RECORDS FOR THIS TASK below:

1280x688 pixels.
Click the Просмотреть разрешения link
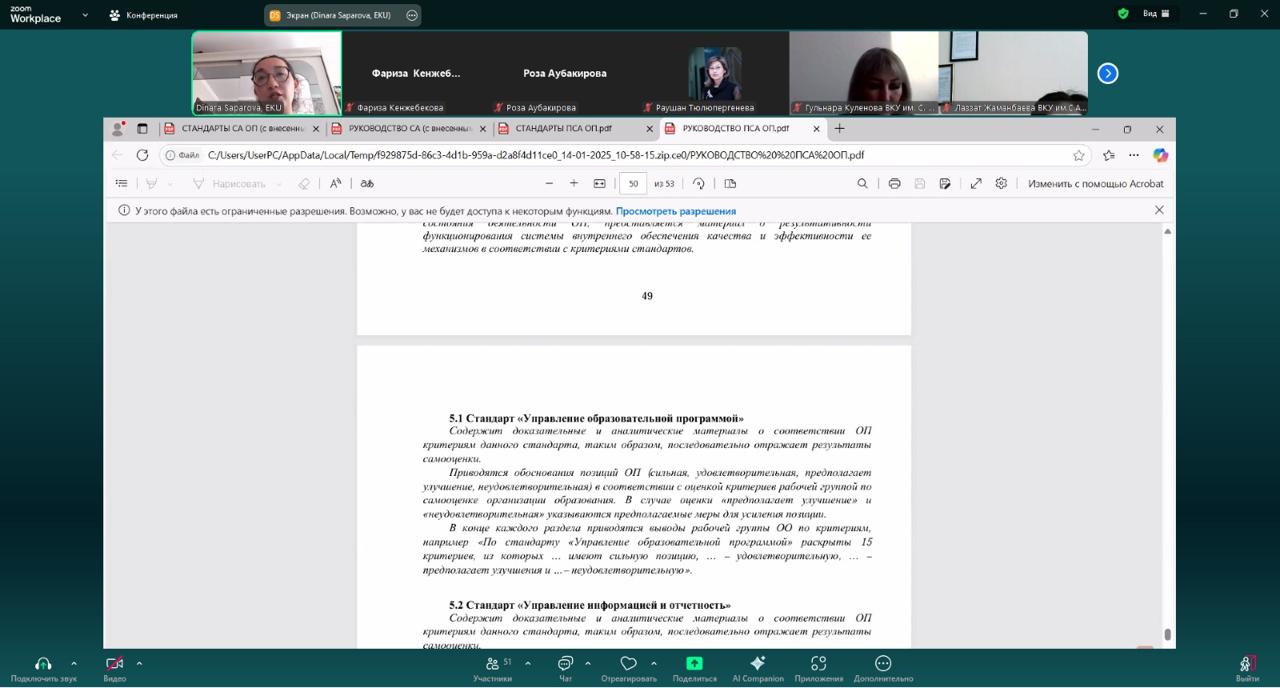pos(675,211)
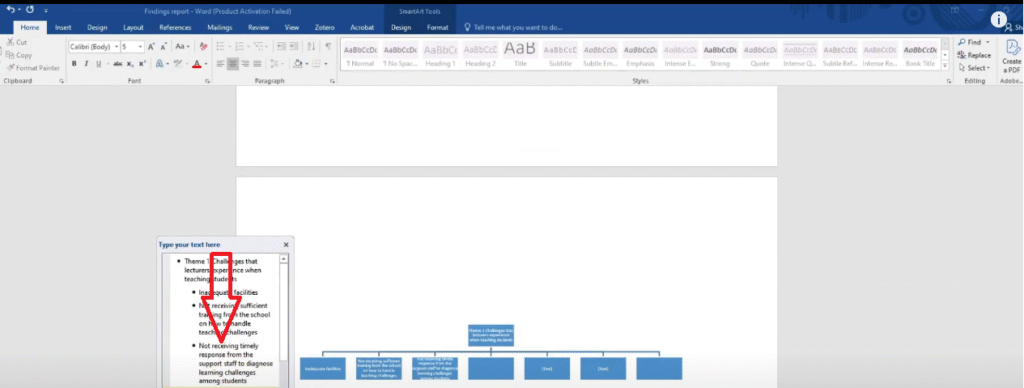Click the Undo arrow in title bar
Viewport: 1024px width, 388px height.
click(10, 10)
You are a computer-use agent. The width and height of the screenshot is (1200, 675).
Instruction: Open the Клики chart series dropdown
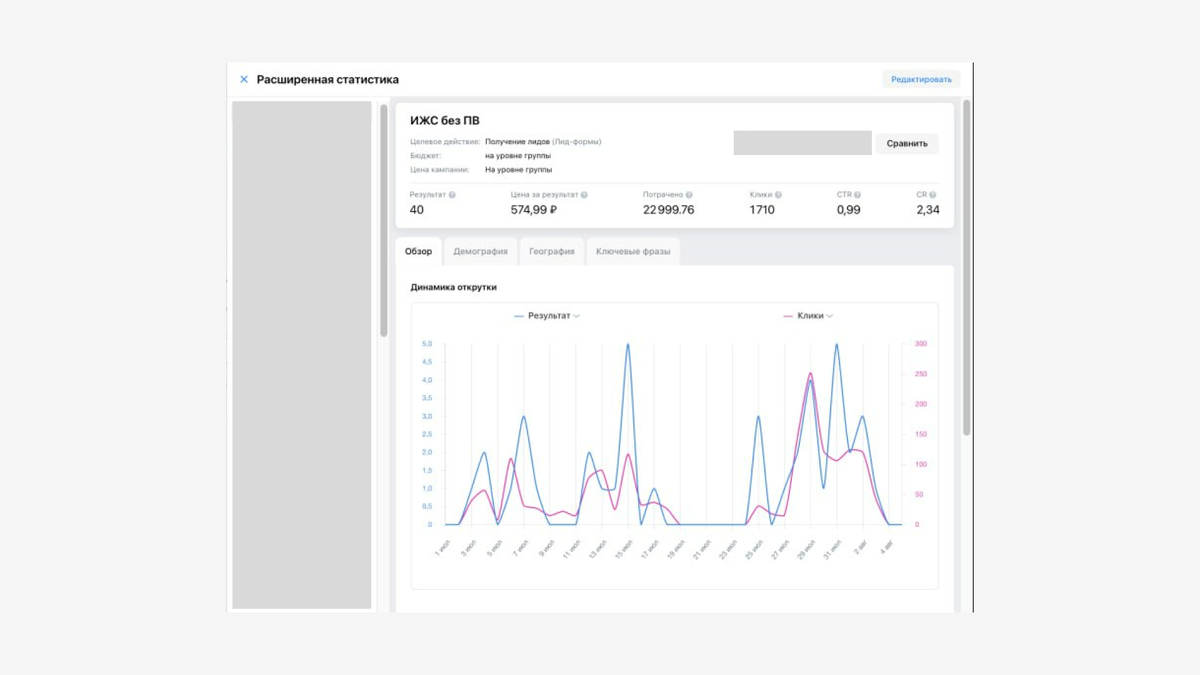coord(830,316)
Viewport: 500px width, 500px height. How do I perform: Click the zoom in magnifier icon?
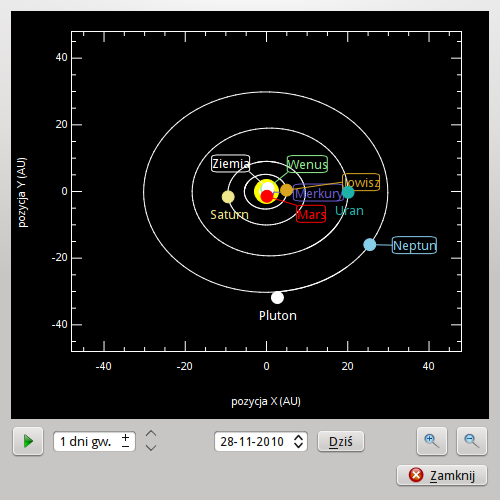click(x=432, y=441)
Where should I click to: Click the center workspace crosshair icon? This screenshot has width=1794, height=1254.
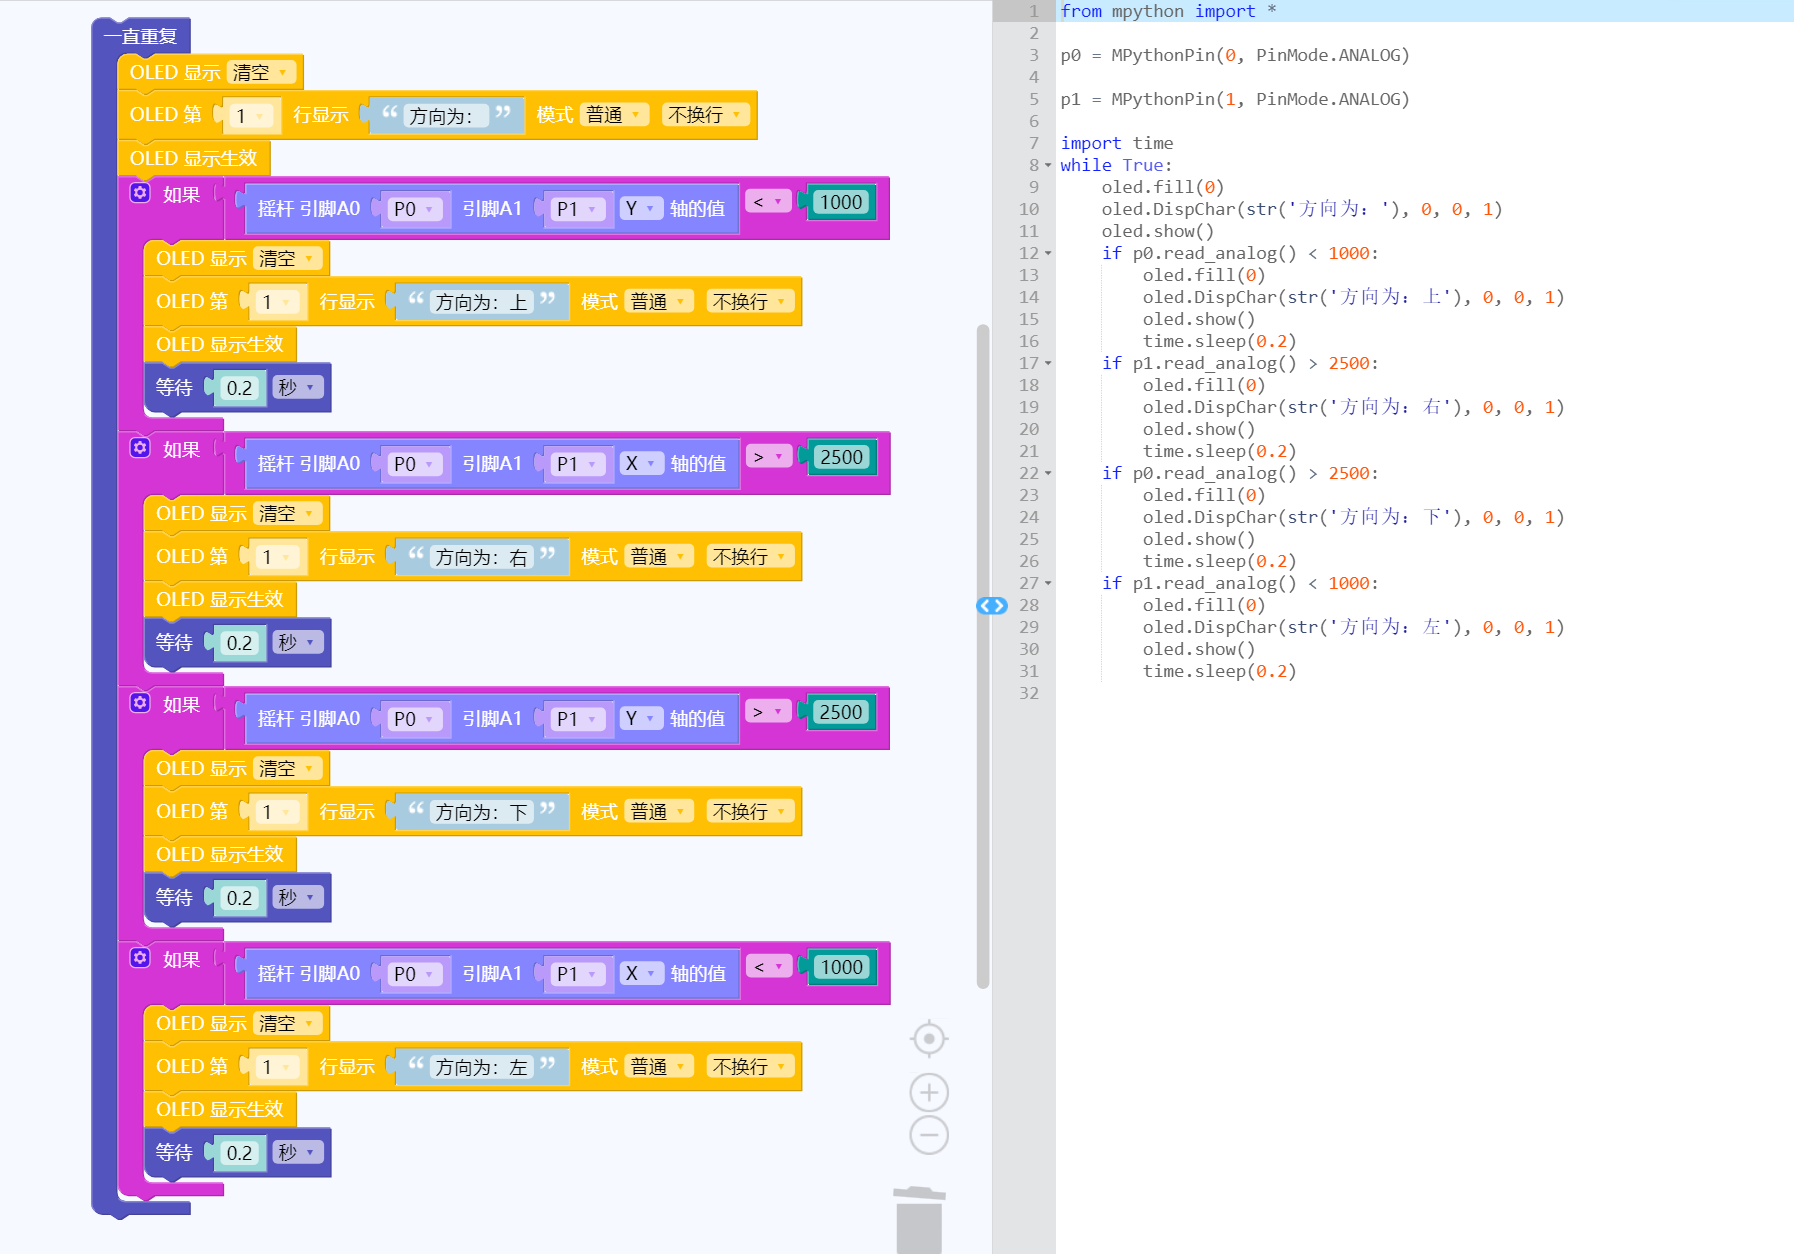pos(929,1039)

End of RECORDS FOR THIS TASK.

## EXERCISE
With the pictures omitted, print precisely the lines from the one with "Viewport: 500px width, 500px" to the final line of the records, both included.

## SOLUTION
Viewport: 500px width, 500px height. How do I perform: Click the zoom in magnifier icon?
click(x=432, y=441)
Where should I click to: Click the center workspace crosshair icon? This screenshot has width=1794, height=1254.
pos(929,1039)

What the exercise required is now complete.